呆気に取られている少年に、「ああ、皿はちゃんと返してくれるから」と言うや否や、ダイフクが器用に皿を卓の上に戻した。実は皿ごといっちゃうんじゃないかと、内心ハラハラしていたりしたが。
「えっと……ひとまず料金に含まれるものは以上になりますので、追加のご注文の際はお声掛け下さい」
少年はそう言ってカウンターの内側に引っ込み、夜の仕込みの続きに取り掛かる。
「注文、って訳ではないのじゃが、宜しいか?」
「はい、何でしょう」
「実は案内人を探しておってのう。在所が分からず難儀しておる」
「案内人ですか……それなら」
言いながら店の奥から何かを引っ張り出す少年。かなり色褪せくたびれている。
「これは、この街の地図か」
「はい。と言っても昔のものなので、今はかなり様変わりしてしまっているのですが」
地図で見るとこの街は、欠けた星形になっている。八つの角の内、二つ三つが欠け落ちた星。中央の公園に向かって引かれる街路。柵が巡らしてある訳ではないが、所謂星形要塞と呼ばれるものを極限までコンパクトにしたような、そんな造りになっている。
「案内人は個人でやっている二人だけになります。それぞれカインとアベルと名乗っていますが」
言いながら指を北辺の辺りに滑らせる。
「この辺りにお二人の共同事務所があります」
「ん? 二人でチームってことなのか?」
「ああ、いえ」
語弊があった、と少年は被りを振る。
「事務所は共同で使っているのですが、仕事は完全に別々なのだそうです」
訊けば二人は双子とのことだった。双子だったら協力して探せばいいのに――と思ってしまうのは、偏見なのだろう。いつでも一緒にいる、なんてのは勝手なレッテル貼りというやつだ。そしてやはり偏見という訳ではないのだが、
「お主は一人で切り盛りしておるのかえ」
妖精の問いに少年は苦笑を浮かべ、
「はい。まだ三年になろうかという頃ですが」
「ほう、しかしやはり色々と大変なんじゃろう」
「いえ、良くして下さる方も――先代の頃からお世話になっている方もおりますので」
「ほう、そうかそうか」
言ってシアは感心したように何度も頷く。少年はそれに営業スマイルで返しつつも、ちらと料理の方に目を向ける。スープの湯気はまだ立っているものの、あまり話が長くなると折角作ったものが冷めてしまう。

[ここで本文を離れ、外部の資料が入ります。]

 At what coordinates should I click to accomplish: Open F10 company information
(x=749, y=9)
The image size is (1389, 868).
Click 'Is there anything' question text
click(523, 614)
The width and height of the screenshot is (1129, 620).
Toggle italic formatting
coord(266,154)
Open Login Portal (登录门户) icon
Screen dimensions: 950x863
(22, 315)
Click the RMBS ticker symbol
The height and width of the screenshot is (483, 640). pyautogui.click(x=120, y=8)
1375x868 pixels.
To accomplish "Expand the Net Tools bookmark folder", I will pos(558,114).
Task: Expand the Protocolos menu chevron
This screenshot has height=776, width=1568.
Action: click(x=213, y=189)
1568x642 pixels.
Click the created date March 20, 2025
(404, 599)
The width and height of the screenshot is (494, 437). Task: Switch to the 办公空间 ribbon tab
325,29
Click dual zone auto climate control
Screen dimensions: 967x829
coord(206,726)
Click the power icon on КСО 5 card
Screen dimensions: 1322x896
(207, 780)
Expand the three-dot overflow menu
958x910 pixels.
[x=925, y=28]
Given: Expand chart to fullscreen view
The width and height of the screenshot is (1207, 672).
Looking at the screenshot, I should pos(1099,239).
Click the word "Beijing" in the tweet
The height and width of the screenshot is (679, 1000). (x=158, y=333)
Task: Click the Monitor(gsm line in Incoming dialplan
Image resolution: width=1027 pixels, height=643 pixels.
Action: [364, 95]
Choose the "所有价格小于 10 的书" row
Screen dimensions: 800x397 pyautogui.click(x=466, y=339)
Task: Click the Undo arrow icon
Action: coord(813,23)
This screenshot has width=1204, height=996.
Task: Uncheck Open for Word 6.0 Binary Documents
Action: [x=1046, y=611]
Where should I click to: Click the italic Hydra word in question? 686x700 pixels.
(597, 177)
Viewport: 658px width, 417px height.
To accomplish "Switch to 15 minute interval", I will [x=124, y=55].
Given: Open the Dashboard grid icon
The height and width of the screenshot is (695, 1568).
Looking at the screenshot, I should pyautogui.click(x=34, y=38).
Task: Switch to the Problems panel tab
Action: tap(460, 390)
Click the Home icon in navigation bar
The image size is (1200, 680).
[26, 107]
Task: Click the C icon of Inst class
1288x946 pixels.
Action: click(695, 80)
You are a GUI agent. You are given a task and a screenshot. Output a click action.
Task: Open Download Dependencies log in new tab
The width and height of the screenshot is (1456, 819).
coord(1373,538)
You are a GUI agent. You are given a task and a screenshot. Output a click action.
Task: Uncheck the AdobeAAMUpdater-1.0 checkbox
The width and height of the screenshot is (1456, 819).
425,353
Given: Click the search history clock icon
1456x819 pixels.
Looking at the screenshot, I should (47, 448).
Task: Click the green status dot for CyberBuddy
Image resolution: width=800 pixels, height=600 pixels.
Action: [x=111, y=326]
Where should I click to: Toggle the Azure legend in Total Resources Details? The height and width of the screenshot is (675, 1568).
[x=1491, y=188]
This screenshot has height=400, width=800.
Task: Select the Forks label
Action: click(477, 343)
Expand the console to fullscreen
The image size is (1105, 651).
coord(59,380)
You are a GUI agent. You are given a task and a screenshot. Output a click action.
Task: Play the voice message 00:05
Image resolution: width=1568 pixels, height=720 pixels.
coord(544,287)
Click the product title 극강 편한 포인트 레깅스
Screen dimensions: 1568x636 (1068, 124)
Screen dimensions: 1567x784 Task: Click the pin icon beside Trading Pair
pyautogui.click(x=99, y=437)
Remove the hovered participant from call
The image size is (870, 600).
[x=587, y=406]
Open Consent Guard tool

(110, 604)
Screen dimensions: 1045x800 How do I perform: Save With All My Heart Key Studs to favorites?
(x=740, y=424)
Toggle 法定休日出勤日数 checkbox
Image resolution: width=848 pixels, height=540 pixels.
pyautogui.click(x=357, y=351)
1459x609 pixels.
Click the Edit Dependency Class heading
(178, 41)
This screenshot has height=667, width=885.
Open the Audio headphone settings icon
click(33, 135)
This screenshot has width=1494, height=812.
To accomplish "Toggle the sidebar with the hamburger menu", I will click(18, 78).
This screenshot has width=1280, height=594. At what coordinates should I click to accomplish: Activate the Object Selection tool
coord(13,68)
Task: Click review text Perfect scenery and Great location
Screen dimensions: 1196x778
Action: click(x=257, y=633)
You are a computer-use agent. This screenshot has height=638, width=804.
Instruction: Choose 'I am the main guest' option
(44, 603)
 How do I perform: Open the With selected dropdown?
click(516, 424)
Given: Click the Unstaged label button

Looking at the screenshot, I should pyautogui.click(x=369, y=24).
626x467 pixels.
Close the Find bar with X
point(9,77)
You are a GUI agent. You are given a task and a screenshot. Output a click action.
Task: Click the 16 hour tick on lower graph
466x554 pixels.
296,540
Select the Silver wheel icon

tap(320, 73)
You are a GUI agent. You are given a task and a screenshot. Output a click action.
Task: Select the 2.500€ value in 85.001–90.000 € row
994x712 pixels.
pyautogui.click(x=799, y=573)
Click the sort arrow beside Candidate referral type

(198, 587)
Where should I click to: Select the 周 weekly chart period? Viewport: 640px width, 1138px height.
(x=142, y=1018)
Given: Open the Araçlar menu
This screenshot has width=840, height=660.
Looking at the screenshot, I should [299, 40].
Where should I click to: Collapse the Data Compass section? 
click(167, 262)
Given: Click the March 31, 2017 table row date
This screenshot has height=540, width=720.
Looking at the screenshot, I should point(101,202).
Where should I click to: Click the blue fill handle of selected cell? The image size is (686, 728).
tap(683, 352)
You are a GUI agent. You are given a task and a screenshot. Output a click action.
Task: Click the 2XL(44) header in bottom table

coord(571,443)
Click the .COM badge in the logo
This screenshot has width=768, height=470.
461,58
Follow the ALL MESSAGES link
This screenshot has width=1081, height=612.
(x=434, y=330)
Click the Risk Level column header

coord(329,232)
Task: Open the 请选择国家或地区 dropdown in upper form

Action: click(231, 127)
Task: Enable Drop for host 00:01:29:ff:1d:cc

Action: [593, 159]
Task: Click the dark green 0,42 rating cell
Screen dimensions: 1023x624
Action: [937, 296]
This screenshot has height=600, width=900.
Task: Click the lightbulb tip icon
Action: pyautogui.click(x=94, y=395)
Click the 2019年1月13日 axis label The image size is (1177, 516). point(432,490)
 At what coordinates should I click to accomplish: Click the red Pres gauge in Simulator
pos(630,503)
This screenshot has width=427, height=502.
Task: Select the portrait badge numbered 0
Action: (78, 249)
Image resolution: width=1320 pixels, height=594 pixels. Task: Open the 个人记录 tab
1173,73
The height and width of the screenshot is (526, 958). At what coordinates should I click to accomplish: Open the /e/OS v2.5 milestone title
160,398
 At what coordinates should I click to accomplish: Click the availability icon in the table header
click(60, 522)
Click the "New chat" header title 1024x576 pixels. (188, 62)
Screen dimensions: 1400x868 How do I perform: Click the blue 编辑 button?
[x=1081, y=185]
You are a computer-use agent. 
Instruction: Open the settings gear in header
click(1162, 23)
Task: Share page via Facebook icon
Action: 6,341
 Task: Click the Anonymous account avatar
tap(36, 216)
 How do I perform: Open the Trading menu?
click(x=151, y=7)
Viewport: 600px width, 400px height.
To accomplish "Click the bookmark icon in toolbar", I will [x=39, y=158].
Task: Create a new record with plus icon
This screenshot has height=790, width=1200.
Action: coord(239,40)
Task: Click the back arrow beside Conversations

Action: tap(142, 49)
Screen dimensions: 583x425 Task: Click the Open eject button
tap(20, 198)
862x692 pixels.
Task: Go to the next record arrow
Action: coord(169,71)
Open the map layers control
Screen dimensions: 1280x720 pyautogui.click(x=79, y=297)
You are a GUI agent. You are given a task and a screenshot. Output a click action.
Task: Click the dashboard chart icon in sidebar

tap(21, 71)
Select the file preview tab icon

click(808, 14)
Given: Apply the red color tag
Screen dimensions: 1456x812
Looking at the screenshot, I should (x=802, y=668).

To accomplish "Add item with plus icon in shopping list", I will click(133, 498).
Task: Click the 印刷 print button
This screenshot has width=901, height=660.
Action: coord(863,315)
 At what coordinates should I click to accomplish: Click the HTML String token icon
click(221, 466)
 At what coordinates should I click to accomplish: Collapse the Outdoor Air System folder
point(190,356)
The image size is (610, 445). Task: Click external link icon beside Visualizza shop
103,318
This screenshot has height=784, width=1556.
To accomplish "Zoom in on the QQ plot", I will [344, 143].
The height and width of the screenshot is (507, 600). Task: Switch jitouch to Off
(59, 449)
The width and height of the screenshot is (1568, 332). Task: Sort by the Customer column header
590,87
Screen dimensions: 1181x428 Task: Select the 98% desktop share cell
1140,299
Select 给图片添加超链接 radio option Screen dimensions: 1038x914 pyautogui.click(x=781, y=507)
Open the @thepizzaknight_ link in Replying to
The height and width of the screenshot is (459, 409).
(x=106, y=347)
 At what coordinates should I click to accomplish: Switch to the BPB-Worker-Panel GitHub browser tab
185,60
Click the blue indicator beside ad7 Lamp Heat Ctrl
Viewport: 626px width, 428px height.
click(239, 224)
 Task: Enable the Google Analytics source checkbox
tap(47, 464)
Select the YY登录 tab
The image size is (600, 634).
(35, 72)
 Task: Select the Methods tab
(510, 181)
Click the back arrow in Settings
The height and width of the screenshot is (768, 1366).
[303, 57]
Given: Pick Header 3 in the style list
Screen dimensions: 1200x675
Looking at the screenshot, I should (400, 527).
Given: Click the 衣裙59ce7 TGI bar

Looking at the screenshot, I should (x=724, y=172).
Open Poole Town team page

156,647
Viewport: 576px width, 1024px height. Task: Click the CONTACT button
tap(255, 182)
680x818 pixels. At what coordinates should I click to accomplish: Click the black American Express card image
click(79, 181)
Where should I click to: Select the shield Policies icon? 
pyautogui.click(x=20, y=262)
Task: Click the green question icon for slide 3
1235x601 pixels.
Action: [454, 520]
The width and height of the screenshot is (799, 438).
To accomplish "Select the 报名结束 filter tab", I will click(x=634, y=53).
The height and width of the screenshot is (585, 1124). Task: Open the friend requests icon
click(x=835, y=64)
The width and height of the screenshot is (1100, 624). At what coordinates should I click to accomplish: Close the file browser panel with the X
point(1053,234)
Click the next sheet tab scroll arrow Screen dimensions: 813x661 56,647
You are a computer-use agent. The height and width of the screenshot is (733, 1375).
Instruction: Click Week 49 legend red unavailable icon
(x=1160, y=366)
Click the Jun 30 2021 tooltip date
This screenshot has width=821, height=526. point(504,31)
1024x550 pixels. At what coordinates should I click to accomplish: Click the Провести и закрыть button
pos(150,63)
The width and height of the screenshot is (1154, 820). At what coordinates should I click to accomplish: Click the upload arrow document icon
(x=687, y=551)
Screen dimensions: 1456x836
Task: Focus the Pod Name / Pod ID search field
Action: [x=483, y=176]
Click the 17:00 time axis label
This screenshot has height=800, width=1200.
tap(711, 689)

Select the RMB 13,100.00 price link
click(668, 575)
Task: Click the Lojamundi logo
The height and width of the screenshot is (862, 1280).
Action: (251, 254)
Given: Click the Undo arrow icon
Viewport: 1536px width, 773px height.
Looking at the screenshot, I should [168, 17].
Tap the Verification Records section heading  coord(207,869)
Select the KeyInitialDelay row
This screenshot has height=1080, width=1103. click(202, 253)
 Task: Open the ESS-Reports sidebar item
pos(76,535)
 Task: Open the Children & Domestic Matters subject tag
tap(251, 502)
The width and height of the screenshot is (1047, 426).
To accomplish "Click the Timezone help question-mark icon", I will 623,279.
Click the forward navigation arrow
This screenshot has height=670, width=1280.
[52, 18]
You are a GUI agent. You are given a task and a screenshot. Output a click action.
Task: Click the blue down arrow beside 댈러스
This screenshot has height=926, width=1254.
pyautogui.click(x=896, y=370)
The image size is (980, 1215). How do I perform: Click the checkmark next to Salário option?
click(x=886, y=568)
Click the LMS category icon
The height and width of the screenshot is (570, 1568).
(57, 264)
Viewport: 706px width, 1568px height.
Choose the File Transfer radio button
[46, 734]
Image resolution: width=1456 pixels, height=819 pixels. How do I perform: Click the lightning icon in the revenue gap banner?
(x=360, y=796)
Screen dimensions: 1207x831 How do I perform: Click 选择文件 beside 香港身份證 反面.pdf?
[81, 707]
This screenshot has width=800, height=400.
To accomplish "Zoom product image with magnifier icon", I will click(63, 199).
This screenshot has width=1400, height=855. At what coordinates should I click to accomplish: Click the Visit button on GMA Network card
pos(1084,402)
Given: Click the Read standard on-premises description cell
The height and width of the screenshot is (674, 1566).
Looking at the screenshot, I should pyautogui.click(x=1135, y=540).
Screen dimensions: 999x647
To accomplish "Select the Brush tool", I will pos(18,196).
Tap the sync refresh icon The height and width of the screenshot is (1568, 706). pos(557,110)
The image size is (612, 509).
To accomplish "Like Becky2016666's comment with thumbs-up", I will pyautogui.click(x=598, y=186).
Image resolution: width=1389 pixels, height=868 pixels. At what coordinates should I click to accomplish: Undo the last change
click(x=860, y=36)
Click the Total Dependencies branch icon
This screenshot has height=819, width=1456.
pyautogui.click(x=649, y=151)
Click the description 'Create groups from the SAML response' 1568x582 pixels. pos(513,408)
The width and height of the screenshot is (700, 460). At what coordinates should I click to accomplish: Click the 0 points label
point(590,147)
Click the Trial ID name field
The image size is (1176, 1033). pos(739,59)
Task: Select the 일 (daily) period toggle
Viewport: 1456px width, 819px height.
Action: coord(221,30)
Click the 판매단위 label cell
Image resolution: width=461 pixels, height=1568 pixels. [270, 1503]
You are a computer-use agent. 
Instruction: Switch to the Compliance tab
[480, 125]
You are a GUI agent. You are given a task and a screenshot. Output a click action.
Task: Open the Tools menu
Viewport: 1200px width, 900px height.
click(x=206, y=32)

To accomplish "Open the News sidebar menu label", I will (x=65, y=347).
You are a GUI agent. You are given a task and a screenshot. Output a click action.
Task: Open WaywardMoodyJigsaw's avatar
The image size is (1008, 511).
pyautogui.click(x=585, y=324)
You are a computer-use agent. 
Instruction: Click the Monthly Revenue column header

「おお、すまんすまん、折角の料理じゃ。温かい内に食さねばな」
妖精の言葉に心なし安堵の表情を浮かべ、仕込みに戻る少年。
「じゃが――」
はい? と再度顔を上げた少年の首筋には、フォークが二本、ピタリと突きつけられていた。
持っているのは今し方彼が相手をしていた内の、人間二人。カルミアと、ウキクサ。
冷たい刃物の感触を受けながら、気配を感じちらと少年は目だけを入口の方に動かす。
そこにはテトが――目を大きく見開いた山猫が、道を塞いでいる。
正面に影が落ちる。視線を戻せば、そこにはあの妖精がいた。